第九十九幕 無法島と勝鬨 それと新作の告知

しおりを挟む
「わ、分かった!だから剣を向けないでくれ!」
「………」
 怯え叫ぶ海賊の言葉に千夜は無言で刀を下ろす。

「さあ、話せ」
「ば、場所は隣の領にある無人島だ」
「どれぐらいの人数がそこに居る?」
「正確には分からないが、たぶん千人近く居るんじゃないか?」
「ああ、そのぐらいはいるな」
「千人……だと」
 予想外の人数に思わず言葉が詰まる。

「なぜ、そんなにいる」
「あそこは言わば犯罪者たちの溜り場なんだ。殺人者や元盗賊に海賊、色々な事情で表では暮せない連中の行き着く場所なのさ」
「スラム街みたいなところか……」
「スラム街だと、そんな生易しい場所じゃないぜ」
「なに?」
「なにをしようと兵士も誰も来ない無法地帯だ。薬、強姦、恐喝、殺人なんでもありの場所さ。ま、犯罪者連中にとっては楽園だろうけどな。なんせ街の中で好き勝手できる場所なんだからな」
「なるほどな」
 国ですら実態が掴めない島で犯罪者たちが暮しているそれも街一つという大きな場所でだ。
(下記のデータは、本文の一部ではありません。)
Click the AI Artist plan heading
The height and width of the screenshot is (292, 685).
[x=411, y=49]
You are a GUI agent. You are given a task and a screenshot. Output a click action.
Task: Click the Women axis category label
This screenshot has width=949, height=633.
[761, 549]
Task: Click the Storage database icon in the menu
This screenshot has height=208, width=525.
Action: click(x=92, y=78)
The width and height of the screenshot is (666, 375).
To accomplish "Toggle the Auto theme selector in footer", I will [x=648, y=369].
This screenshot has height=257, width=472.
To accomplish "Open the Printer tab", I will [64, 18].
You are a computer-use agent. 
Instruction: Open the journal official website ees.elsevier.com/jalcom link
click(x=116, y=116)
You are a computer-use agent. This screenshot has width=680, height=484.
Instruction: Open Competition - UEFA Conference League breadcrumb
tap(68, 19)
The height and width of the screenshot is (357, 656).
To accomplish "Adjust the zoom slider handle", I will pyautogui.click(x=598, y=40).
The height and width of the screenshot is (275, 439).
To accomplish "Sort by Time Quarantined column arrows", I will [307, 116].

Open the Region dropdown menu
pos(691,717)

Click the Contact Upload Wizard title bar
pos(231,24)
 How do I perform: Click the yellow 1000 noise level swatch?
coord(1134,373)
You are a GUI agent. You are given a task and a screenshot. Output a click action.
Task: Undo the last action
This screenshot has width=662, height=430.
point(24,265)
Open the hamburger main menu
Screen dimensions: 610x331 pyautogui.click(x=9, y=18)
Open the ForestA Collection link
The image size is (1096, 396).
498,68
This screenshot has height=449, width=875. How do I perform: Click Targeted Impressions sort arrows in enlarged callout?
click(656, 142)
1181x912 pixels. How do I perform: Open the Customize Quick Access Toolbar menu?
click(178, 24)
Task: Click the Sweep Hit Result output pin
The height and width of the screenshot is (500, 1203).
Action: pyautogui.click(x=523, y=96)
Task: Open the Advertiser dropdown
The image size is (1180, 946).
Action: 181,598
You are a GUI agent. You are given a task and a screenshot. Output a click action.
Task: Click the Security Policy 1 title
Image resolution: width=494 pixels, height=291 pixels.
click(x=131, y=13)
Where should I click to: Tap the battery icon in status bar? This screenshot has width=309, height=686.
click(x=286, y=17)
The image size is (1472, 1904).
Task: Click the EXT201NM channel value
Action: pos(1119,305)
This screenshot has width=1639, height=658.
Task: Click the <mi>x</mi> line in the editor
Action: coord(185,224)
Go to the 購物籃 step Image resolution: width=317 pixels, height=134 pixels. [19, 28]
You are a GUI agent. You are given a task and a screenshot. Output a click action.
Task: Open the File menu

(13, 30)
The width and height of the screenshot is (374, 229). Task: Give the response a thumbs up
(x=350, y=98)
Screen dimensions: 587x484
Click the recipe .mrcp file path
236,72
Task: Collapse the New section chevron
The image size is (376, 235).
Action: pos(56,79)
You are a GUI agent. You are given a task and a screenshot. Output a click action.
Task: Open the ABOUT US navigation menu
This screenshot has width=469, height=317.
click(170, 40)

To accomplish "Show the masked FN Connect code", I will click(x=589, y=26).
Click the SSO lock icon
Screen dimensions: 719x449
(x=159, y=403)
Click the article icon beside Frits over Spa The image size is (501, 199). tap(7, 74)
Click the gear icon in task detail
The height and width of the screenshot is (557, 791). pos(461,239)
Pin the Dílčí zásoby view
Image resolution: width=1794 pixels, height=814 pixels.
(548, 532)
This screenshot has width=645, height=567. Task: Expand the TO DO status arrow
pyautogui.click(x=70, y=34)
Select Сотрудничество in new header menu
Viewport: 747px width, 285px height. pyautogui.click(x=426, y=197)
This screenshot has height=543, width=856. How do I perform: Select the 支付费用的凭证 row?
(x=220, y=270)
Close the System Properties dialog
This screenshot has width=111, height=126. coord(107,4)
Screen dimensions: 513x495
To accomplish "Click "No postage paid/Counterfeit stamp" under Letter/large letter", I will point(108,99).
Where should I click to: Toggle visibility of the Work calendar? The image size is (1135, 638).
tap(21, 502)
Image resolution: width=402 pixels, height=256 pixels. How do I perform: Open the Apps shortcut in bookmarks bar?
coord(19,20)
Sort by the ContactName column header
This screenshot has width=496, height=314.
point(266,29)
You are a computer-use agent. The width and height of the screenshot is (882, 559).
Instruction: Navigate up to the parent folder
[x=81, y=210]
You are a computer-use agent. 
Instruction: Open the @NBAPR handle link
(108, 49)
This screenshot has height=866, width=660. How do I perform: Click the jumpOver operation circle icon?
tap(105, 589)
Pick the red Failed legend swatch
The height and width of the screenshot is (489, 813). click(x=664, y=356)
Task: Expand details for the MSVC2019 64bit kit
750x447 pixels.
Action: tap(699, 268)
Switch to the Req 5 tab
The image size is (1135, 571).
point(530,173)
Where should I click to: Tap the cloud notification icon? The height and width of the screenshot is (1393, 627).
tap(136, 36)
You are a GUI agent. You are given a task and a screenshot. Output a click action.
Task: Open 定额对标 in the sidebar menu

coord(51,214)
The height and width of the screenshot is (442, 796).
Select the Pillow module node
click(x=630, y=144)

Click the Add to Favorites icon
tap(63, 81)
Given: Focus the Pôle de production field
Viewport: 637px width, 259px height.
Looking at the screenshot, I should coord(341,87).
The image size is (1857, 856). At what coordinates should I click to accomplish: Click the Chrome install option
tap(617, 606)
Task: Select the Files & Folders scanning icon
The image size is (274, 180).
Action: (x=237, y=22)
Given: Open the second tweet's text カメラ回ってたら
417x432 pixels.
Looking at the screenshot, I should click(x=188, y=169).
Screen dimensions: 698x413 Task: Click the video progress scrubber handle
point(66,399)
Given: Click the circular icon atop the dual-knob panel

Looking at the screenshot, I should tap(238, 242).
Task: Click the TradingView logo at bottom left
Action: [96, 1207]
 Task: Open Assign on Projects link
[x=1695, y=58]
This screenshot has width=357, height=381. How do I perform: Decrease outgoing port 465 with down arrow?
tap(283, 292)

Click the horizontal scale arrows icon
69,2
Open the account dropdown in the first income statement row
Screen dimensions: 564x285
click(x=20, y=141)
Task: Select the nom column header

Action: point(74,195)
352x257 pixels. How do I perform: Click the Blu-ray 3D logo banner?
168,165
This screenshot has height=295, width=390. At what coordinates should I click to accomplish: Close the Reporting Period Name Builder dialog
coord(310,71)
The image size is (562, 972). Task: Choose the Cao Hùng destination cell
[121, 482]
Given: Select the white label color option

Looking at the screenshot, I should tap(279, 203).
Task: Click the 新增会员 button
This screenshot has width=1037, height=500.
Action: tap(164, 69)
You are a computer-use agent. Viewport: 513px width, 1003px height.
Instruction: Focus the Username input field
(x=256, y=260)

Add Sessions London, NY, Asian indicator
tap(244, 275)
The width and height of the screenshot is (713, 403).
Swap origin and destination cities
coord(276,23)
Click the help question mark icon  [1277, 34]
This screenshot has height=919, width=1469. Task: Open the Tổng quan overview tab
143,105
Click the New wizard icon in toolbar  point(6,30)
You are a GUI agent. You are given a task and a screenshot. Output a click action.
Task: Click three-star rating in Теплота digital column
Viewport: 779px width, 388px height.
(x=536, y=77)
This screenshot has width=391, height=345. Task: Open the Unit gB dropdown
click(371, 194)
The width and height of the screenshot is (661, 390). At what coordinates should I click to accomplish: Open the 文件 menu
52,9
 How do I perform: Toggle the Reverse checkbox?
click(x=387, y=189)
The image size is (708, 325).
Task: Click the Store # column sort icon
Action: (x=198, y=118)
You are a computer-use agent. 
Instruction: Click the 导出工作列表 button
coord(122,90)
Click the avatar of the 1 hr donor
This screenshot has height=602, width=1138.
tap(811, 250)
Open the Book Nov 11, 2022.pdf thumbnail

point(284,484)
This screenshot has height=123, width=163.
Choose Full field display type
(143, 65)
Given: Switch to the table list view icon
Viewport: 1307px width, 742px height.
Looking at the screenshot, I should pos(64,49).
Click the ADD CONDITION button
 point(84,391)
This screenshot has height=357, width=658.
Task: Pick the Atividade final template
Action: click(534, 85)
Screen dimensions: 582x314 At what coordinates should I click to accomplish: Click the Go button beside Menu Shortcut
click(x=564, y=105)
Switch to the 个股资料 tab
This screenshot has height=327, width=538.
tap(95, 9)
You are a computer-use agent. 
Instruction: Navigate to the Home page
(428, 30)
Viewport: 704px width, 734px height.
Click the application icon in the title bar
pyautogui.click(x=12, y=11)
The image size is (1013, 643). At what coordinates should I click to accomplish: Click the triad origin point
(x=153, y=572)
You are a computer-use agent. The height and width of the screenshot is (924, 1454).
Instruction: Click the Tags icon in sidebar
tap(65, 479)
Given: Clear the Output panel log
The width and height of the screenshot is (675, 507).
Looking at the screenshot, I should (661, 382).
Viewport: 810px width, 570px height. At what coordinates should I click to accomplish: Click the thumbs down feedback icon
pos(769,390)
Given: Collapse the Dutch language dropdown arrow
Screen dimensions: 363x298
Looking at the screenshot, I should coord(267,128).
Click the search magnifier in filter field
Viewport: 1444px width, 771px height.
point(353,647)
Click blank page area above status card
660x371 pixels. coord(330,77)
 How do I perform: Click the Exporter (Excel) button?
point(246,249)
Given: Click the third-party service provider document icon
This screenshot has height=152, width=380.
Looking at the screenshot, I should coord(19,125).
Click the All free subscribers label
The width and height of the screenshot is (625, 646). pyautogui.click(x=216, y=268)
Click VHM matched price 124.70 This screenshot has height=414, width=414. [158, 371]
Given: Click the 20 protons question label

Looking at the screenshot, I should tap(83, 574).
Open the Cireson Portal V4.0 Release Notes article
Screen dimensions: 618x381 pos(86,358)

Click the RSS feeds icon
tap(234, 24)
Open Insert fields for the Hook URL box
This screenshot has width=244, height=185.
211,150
「だが、それほど大きさだと気づかない方が変だが……」
「そりゃ場所が場所だからな」
「場所が場所だと。どう言う意味だ?」
「魔の海域って聞いたことないか?」
「いや、ないな」
 初めて聞く単語に千夜は目を細める。

「そこら中に大きな渦潮があっるせいでその島にはたどり着けないからさ」
「勿論、決められた場所から入れば勝手に辿り着くけどな」
「なるほど、正解の海路に乗れば渦潮が勝手に島に連れて行ってくれるってことか?」
「そ、そうさ」
「なら、お前たちをここで殺すのはやめておこう。その代わり俺をそこに案内しろ」
「お、おい本気か!あそこに居る連中は全員が犯罪者だ。勿論戦えねぇような奴だっているだろうけどよ。それでも千人近い犯罪者たちを一人で相手するつもりかよ!」
「殺すかどうかは言ってから決める。使えそうなら黙っておく。それだけだ」
「お前も対外闇に浸かってるな」
「俺は俺が守りたいもの、したいことをするだけだ。そのために必要なら犯罪者だって理由する。それだけだ」
「「っ!」」
 この時二人の海賊はようやく理解した。目の前に立つ男は遥かに自分たちよりも恐ろしく、異常な存在だと。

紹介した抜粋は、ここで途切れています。